**EXERCISE AIM:**
Please filter the rows below and copy out each line that contains the string "list". Case counts.

**SUPPLIED DATA:**
<<<<

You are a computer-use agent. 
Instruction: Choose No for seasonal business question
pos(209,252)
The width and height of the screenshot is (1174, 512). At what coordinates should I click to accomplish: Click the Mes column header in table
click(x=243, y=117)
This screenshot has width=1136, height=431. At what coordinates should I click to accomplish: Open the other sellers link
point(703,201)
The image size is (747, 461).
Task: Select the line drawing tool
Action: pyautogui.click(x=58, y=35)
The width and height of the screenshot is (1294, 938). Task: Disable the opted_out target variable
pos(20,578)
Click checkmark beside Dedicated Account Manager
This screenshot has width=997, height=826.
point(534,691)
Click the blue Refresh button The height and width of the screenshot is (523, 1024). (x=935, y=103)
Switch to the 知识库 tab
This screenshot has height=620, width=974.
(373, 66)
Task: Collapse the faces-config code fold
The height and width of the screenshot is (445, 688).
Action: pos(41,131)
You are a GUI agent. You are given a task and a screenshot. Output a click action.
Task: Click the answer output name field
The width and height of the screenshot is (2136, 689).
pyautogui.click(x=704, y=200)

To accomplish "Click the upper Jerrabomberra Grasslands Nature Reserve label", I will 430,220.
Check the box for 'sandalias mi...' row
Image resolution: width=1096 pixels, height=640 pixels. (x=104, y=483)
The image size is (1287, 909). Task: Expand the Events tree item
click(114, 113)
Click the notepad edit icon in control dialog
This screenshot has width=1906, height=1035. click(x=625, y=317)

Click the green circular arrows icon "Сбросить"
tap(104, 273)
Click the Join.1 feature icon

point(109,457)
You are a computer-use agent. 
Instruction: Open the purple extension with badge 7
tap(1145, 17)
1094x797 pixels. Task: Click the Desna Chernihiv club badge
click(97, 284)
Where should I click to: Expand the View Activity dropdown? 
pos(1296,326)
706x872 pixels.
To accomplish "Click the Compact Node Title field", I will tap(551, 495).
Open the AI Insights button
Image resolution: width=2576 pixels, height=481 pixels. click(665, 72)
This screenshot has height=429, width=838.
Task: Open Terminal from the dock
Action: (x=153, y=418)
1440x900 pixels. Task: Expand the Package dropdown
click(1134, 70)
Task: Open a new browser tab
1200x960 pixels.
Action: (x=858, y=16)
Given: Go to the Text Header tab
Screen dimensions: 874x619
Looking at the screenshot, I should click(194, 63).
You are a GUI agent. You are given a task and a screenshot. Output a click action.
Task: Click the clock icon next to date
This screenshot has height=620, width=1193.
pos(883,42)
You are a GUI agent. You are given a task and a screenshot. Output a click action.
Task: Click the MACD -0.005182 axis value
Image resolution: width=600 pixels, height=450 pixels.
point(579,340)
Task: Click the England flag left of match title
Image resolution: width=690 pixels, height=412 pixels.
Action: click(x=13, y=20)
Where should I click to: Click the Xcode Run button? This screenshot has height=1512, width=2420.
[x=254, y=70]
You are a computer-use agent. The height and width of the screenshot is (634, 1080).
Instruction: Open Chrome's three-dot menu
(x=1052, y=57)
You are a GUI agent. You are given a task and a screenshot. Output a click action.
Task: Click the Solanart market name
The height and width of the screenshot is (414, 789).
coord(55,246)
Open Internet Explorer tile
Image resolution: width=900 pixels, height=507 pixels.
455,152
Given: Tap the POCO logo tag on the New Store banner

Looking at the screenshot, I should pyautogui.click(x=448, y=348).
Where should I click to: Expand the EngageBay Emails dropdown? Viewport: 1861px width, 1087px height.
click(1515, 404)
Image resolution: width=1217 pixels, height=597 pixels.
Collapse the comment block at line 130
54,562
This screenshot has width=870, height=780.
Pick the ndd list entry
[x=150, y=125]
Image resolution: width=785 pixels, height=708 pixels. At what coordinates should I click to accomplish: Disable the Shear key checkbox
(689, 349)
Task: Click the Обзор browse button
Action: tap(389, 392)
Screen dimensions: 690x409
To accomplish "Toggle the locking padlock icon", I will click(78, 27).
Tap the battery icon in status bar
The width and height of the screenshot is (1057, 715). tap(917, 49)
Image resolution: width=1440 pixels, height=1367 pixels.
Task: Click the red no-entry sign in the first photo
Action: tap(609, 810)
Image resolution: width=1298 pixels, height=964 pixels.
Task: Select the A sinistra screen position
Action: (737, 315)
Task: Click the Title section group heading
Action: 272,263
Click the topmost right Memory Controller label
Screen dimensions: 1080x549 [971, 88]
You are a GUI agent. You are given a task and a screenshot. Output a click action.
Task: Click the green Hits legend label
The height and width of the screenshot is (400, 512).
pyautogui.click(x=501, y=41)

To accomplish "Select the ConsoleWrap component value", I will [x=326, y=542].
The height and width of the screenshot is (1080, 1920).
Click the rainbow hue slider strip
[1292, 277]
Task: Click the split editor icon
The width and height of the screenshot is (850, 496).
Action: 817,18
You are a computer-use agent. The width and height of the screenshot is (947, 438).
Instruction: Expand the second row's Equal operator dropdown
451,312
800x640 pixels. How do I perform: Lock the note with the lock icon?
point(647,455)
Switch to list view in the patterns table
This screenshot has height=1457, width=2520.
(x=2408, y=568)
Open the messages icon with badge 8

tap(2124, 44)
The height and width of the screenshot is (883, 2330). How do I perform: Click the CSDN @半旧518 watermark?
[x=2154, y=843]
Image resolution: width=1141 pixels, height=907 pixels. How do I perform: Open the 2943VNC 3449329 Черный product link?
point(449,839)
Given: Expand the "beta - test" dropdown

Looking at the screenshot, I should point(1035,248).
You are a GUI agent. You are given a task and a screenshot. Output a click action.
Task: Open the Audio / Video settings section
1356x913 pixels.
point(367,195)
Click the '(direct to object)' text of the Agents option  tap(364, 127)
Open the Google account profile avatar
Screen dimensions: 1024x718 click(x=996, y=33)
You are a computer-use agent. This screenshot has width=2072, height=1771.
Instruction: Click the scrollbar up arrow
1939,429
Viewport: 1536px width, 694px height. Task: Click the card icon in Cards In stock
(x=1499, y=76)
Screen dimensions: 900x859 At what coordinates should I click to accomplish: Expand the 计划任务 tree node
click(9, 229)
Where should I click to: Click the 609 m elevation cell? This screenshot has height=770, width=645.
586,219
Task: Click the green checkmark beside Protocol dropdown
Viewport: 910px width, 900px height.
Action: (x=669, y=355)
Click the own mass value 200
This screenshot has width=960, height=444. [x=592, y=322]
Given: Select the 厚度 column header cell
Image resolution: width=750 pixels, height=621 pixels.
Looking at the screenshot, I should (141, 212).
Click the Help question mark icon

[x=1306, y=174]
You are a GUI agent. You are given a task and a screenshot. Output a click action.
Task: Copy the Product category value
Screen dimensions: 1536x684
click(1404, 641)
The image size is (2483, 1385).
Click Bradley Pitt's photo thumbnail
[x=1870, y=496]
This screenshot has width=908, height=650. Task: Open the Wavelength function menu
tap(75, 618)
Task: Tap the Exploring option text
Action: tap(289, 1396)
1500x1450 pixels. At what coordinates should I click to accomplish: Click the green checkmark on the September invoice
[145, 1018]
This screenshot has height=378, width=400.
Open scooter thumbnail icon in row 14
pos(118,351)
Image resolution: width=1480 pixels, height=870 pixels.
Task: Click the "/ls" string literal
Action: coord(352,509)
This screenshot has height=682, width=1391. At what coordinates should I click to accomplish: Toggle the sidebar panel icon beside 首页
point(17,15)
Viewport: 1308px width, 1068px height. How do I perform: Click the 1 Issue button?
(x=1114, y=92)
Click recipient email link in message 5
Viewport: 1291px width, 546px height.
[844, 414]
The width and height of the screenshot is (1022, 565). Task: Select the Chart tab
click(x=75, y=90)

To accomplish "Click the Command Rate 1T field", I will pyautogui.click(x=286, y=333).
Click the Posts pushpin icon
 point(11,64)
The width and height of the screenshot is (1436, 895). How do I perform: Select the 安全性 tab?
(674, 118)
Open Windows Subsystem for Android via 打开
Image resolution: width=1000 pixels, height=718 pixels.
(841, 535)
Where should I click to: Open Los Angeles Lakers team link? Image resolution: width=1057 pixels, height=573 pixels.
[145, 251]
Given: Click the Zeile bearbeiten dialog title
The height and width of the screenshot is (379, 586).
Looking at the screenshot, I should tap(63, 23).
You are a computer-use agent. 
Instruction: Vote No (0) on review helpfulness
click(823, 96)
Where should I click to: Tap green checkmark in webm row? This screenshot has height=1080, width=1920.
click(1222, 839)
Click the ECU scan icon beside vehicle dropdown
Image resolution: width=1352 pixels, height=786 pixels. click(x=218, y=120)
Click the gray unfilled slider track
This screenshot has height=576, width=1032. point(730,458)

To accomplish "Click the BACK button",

>>>>

**SOLUTION TO THE EXERCISE:**
Pick the ndd list entry
Switch to list view in the patterns table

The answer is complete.